Are you concerned that our prisons are full of "nonviolent" drug offenders? If so, you are not alone. In recent years there have been a spate of newspaper editorials, op-ed pieces and television commentaries calling for the decriminalization of drugs because "over half a million" nonviolent drug offenders are wasting away in Ameerican prisons.
Well-meaning people believe that many lives have been and are being ruined, not through the illegal use of drugs, but because productive or potentially productive Americans are being arrested, proscecuted and convicted for violating our drug laws. And, some of those who feel this way are not necessarily of a liberal persuasion. One of my friends, a conservative law-and-order type who is a successful and respected civic-minded businessman, has disagreed with me on this issue since the beginning of our friendship.
Froma Harrop, a syndicated columnist, recently wrote that since its start in 1970, the "lunatic" War on Drugs has resulted in 38 million arrests for nonviolent drug offenses. She noted that, for those who evaded arrest, drug use has been no bar to high office, listing Al Gore, Newt Gingrich, Clarence Thomas, Bill Clinton, President Bush and Barack Obama as examples. Harrop's op-ed piece referred to the War on Drugs as a one trillion dollar failure which has left nonviolent drug offenders to "rot in jail."
Harrop and others of her ilk do not want nonviolent drug offenders locked up. Hey, why stop there? By keeping all nonviolent criminals (thieves, white-collar crooks, hot-check writers, unarmed burglars, drug offenders) out of jail we would solve the prison overcrowding problem in a hot New York minute. And, what about those numbers (half a million, 38 million, one trillion) Harrop and others are throwing around? I suspect they are rather well inflated.
Make no mistake about it; those who make a conscious decision to ignore or break our drug laws are criminals, any way you cut it. The drug offenders in our prisons do not deserve any pity. No one put a gun to their heads and forced them to smoke pot, pop pills, inject heroin, snort cocaine, smoke crack, or shoot-up crystal meth.
Decriminalization advocates like to compare the use of marijuana by minors to kids sneaking off to smoke a cigarette or to drink a bottle of beer in the years before pot smoking became popular. Marijuana is not the innocuous weed that many would have us believe. It is one of the most dangerous of all drugs because it is the "gateway drug" to the use of more harmful substances. When the habitual smoking of pot becomes prosaic, many of its users will switch to stronger drugs. That is why the penalties for marijuana possession are more severe than those for tobacco or alcohol violations.
I have personally seen the devastation that can result from the use of illicit drugs. I have arrested and also supervised a substantial number of parolees who were doctors, lawyers and other professionls. Their lives and health were ruined long before they were arrested and sent to prison.

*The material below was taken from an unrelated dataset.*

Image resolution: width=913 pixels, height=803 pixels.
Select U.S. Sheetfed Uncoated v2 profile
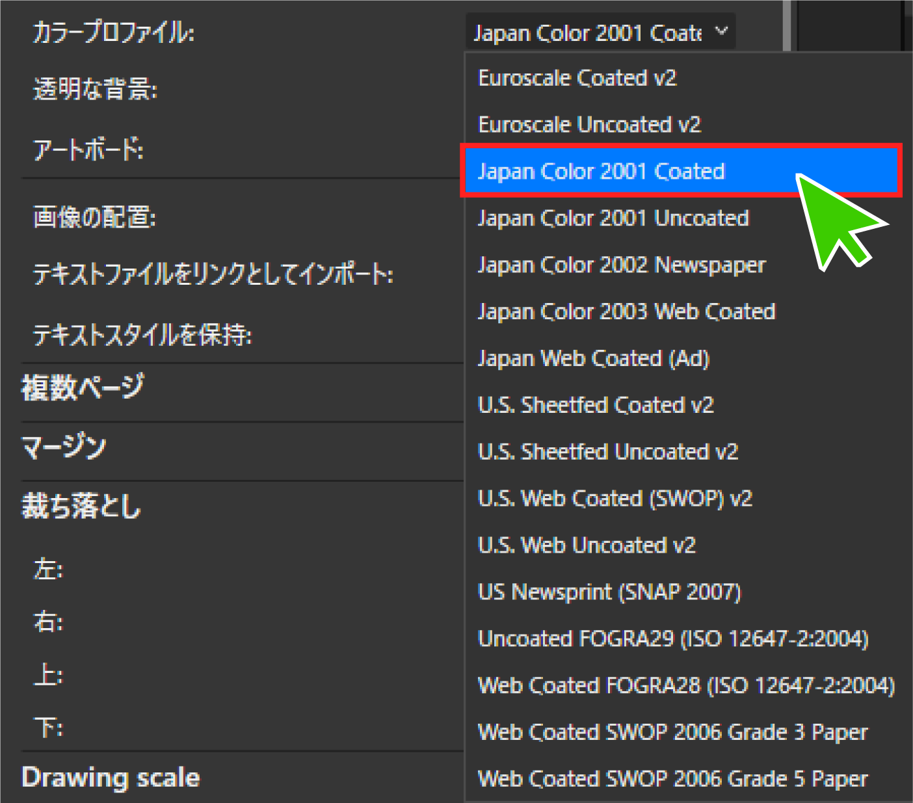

Harrop and her fellow decriminalization demagogues would have us believe that all those poor druggies are behind bars only because they had the misfortune of getting caught, and their only sin was smoking pot or crack. Nothing could be further from the truth. Most of those nonviolent drug offenders "rotting away" in prison were also thieves, white-collar crooks, hot-check writers or burglars who preyed on innocent victims to support their drug habits.
Whether or not we are winning the War on Drugs is really irrelevant. So long as there are laws against the use, possession or sale of drugs, those who deliberately make bad choices should be prepared to face the consequences. And, if those consequences result in prison time, that's just tough. The "rule of law" must always prevail. That is why imprisoned nonviolent drug offenders do not deserve any pity.